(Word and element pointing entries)
- - - - - - -

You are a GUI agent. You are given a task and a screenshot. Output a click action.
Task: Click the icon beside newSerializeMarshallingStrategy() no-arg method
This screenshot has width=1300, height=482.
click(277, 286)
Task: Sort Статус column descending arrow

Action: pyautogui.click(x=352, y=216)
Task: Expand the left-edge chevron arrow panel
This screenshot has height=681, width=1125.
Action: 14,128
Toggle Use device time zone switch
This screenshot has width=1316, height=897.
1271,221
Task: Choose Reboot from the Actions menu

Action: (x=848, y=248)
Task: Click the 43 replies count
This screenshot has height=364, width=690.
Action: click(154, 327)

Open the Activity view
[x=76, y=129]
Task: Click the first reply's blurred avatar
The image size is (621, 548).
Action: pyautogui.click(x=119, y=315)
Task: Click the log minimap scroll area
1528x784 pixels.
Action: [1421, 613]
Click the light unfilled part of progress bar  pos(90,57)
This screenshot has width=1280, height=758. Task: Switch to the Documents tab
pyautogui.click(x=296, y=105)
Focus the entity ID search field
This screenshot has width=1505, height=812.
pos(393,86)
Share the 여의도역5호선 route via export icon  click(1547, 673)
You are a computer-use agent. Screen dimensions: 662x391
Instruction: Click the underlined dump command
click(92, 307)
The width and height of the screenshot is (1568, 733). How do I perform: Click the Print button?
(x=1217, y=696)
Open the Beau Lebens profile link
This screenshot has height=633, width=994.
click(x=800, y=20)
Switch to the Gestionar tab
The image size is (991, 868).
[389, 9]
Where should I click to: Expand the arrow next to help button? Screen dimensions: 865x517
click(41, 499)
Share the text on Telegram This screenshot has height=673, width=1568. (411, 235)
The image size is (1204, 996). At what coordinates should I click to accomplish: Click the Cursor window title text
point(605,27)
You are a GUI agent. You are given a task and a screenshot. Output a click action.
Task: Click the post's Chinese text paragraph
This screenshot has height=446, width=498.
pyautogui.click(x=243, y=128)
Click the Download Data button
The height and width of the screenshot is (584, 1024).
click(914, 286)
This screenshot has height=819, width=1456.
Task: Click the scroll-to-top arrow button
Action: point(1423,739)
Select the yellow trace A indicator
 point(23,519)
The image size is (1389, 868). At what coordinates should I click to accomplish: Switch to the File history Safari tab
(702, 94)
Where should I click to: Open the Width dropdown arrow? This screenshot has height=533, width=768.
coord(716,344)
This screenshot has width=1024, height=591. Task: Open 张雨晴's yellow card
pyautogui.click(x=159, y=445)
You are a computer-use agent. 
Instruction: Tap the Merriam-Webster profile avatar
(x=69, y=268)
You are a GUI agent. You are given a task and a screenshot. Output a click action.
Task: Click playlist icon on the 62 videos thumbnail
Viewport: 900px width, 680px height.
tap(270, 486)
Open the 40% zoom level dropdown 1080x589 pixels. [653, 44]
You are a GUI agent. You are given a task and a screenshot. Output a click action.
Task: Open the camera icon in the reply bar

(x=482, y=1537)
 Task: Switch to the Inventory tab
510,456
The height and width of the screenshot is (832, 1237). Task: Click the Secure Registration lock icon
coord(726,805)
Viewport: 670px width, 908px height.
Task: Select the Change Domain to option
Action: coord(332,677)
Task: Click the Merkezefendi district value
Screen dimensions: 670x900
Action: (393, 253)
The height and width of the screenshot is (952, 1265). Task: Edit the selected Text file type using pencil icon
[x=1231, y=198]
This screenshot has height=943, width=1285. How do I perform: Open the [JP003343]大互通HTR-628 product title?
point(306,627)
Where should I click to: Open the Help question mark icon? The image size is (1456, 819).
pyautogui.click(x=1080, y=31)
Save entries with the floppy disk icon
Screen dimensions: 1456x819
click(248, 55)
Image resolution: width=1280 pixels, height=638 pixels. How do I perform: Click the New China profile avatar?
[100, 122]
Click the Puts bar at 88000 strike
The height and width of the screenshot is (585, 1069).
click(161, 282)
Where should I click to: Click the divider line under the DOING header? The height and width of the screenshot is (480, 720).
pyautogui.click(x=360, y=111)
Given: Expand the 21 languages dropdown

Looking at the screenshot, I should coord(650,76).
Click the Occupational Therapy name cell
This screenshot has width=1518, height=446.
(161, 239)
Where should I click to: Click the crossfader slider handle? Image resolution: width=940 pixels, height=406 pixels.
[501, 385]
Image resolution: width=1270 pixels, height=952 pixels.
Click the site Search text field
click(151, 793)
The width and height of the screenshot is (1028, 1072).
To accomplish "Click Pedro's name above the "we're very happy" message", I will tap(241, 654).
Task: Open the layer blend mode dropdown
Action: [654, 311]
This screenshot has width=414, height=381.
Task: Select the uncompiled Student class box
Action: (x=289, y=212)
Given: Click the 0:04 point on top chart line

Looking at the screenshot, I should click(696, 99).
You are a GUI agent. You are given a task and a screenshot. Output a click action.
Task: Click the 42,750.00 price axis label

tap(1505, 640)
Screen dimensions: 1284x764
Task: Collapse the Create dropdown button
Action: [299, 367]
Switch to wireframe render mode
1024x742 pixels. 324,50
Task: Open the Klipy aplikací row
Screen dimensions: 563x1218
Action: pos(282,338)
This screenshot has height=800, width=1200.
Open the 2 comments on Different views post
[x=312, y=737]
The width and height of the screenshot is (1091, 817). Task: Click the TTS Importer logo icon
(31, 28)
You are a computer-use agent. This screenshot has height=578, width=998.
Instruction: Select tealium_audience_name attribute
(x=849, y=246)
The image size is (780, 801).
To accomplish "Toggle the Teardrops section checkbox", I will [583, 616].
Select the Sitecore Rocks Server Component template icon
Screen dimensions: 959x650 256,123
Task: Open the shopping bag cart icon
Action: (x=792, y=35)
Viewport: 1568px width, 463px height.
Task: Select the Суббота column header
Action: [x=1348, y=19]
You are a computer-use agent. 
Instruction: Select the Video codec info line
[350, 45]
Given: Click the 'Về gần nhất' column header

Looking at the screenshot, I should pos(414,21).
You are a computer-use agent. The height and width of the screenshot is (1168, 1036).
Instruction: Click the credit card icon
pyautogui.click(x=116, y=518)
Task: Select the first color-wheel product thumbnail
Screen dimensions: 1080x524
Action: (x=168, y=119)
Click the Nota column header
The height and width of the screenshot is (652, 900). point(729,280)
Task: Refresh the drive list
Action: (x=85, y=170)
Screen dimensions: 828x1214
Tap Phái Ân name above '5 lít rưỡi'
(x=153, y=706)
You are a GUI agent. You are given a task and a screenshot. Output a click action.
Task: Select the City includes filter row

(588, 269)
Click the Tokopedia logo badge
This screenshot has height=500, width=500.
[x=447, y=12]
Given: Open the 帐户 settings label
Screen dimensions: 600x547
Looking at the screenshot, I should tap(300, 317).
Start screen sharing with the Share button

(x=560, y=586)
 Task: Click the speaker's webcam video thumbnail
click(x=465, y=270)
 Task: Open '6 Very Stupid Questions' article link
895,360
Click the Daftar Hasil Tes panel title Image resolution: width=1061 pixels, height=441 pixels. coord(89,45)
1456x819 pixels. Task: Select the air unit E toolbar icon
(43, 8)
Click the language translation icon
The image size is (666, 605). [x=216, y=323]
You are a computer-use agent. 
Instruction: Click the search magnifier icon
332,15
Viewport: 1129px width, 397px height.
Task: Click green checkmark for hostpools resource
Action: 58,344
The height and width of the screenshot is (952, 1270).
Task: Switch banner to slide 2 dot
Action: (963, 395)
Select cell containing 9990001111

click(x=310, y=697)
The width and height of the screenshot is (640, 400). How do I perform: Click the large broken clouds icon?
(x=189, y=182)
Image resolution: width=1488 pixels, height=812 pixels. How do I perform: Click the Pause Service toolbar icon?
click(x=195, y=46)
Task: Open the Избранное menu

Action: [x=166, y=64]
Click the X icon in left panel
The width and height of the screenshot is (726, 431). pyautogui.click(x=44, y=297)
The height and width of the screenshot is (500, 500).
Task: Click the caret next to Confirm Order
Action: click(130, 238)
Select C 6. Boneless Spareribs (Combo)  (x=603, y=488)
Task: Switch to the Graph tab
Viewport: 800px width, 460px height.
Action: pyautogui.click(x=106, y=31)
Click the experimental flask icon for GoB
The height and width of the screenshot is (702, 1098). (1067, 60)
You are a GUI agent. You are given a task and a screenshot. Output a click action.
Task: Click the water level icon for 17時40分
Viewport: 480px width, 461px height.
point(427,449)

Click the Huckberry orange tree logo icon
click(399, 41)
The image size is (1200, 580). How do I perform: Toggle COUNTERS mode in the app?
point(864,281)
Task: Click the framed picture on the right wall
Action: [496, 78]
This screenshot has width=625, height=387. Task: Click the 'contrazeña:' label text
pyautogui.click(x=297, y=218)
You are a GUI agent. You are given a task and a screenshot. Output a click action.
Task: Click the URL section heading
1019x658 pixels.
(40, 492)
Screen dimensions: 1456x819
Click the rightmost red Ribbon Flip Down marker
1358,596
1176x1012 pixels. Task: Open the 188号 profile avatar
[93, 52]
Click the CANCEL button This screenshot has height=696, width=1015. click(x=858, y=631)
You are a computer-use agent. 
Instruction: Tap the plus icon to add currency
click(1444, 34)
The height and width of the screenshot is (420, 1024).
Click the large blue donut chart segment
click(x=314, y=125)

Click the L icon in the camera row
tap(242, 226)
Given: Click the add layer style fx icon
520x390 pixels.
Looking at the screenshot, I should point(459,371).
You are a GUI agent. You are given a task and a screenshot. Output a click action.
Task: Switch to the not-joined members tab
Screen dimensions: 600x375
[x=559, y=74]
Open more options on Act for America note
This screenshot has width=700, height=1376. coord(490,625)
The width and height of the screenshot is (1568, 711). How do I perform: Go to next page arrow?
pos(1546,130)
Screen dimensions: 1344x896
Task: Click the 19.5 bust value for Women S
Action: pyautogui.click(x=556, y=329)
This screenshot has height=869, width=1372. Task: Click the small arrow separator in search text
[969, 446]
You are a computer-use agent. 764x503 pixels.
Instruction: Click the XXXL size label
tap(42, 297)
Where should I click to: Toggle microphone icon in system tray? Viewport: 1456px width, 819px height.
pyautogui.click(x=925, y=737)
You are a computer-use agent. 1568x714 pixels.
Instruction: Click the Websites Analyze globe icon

- - - - - - -

→ Short task:
Retype the rows from the line containing "This screenshot has height=943, width=1285." through the line containing "Looking at the screenshot, I should click(696, 99).", reproducing each line exactly.

→ Written reply:
This screenshot has height=943, width=1285. How do I perform: Open the [JP003343]大互通HTR-628 product title?
point(306,627)
Where should I click to: Open the Help question mark icon? The image size is (1456, 819).
pyautogui.click(x=1080, y=31)
Save entries with the floppy disk icon
Screen dimensions: 1456x819
click(248, 55)
Image resolution: width=1280 pixels, height=638 pixels. How do I perform: Click the New China profile avatar?
[100, 122]
Click the Puts bar at 88000 strike
The height and width of the screenshot is (585, 1069).
click(161, 282)
Where should I click to: Click the divider line under the DOING header? The height and width of the screenshot is (480, 720).
pyautogui.click(x=360, y=111)
Given: Expand the 21 languages dropdown

Looking at the screenshot, I should coord(650,76).
Click the Occupational Therapy name cell
This screenshot has width=1518, height=446.
(161, 239)
Where should I click to: Click the crossfader slider handle? Image resolution: width=940 pixels, height=406 pixels.
[501, 385]
Image resolution: width=1270 pixels, height=952 pixels.
Click the site Search text field
click(151, 793)
The width and height of the screenshot is (1028, 1072).
To accomplish "Click Pedro's name above the "we're very happy" message", I will tap(241, 654).
Task: Open the layer blend mode dropdown
Action: [654, 311]
This screenshot has width=414, height=381.
Task: Select the uncompiled Student class box
Action: (x=289, y=212)
Given: Click the 0:04 point on top chart line

Looking at the screenshot, I should click(696, 99).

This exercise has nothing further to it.